Zeg liever: "Ik weet dat je het er niet mee eens bent. Ik leg het je even uit en dan gaan we weer verder."
2. "Als je nu niet luistert, mag je straks geen schermtijd meer"
Dreigen werkt misschien op korte termijn, maar op de lange termijn krijg je er alleen maar meer strijd van. Deze aanpak triggert weerstand in plaats van samenwerking.
Zeg liever: "Wanneer je je schoenen aan hebt, kunnen we naar het park." Zo bepaal jij de grens, maar krijgt je kind wel een gevoel van autonomie.
3. "Stop met huilen, het valt wel mee"
Deze zin gaat totaal voorbij aan de gevoelens en emoties van kinderen. Huilen is geen dramagedrag, maar een belangrijke vorm van communicatie voor kinderen. Voor kleine kinderen is huilen communicatiemiddel nummer één - ze laten er door weten dat ze aandacht nodig hebben.
Zeg liever: "Ik zie dat je verdrietig bent, kun je me vertellen wat er aan de hand is?" Erken de emoties en zoek verbinding, want kinderen kalmeren juist door zich begrepen te voelen.
4. "Hoe vaak moet ik het nog zeggen?"
Deze zin komt er waarschijnlijk uit wanneer je gefrustreerd bent - wat heel begrijpelijk is - maar je kind heeft er weinig aan. Het biedt geen oplossing en kan het probleem eerder verergeren.
Zeg liever: "Ik heb hier al een paar keer naar gevraagd. Wat maakt het zo lastig voor je?" Misschien zit er echt iets achter waardoor je kind niet doet wat je vraagt.
5. "Jij weet wel beter"
Deze zin kan goed bedoeld zijn, maar kan pijn doen bij je kind. Het kind krijgt het gevoel iets verkeerd te hebben gedaan, wat niet bijdraagt aan samenwerking.
Zeg liever: "Er zit iets in de weg om je beste zelf te zijn, zullen we even praten?" Deze zin gaat uit van vertrouwen en nodigt uit tot samenwerking.
De wetenschap achter deze aanpak
Onderzoek toont aan dat kinderen die zich gehoord en gerespecteerd voelen, veel sneller geneigd zijn om mee te werken - niet omdat ze moeten, maar omdat ze willen. Dit sluit aan bij de zelfdeterminatietheorie, die stelt dat mensen een aangeboren behoefte hebben aan autonomie,
competentie en verbondenheid.De vecht-of-vluchtreactie die ontstaat bij bedreigende communicatie is gebaseerd op het primitieve overlevingsinstinct van kinderen. Wanneer ouders vallen in opvoedingsstress, triggeren ze onbewust deze reactie bij hun kinderen, wat leidt tot meer weerstand in plaats van samenwerking.
Verbinding over controle
Het gaat er volgens Raouda niet om wie de baas is, maar om het creëren van een sfeer waarin luisteren vanzelfsprekender wordt.
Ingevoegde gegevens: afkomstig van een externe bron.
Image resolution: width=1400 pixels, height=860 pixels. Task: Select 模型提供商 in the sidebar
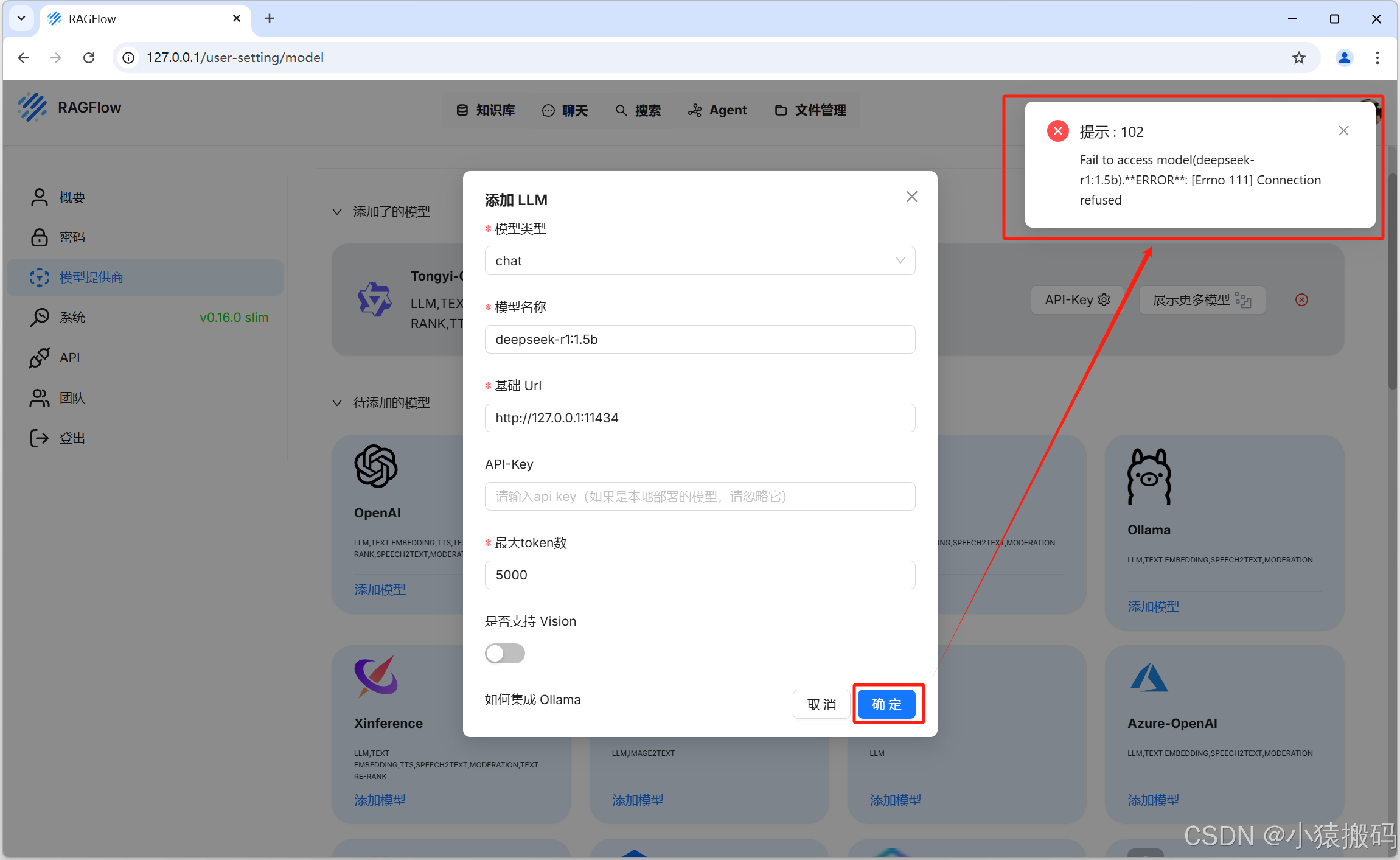pyautogui.click(x=91, y=278)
De focus verschuift van controle naar verbinding - een fundamenteel principe in effectieve opvoeding.
Kinderen die autonomie-ondersteunende opvoeding ervaren, ontwikkelen meer zelfvertrouwen, betrokkenheid en intrinsieke motivatie. Ze leren om zelf keuzes te maken en zich verder te ontwikkelen als individu, wat bijdraagt aan hun algehele welzijn.
Praktische tips voor meer samenwerking
- Respecteer de autonomie van je kind door korte uitleg te geven in plaats van te dreigen
- Erken emoties voordat je probeert gedrag te veranderen
- Stel open vragen om te begrijpen wat er achter het gedrag zit
- Bied keuzes binnen grenzen om kinderen controle te geven
- Blijf rustig en vermijd de vecht-of-vluchtreactie bij jezel]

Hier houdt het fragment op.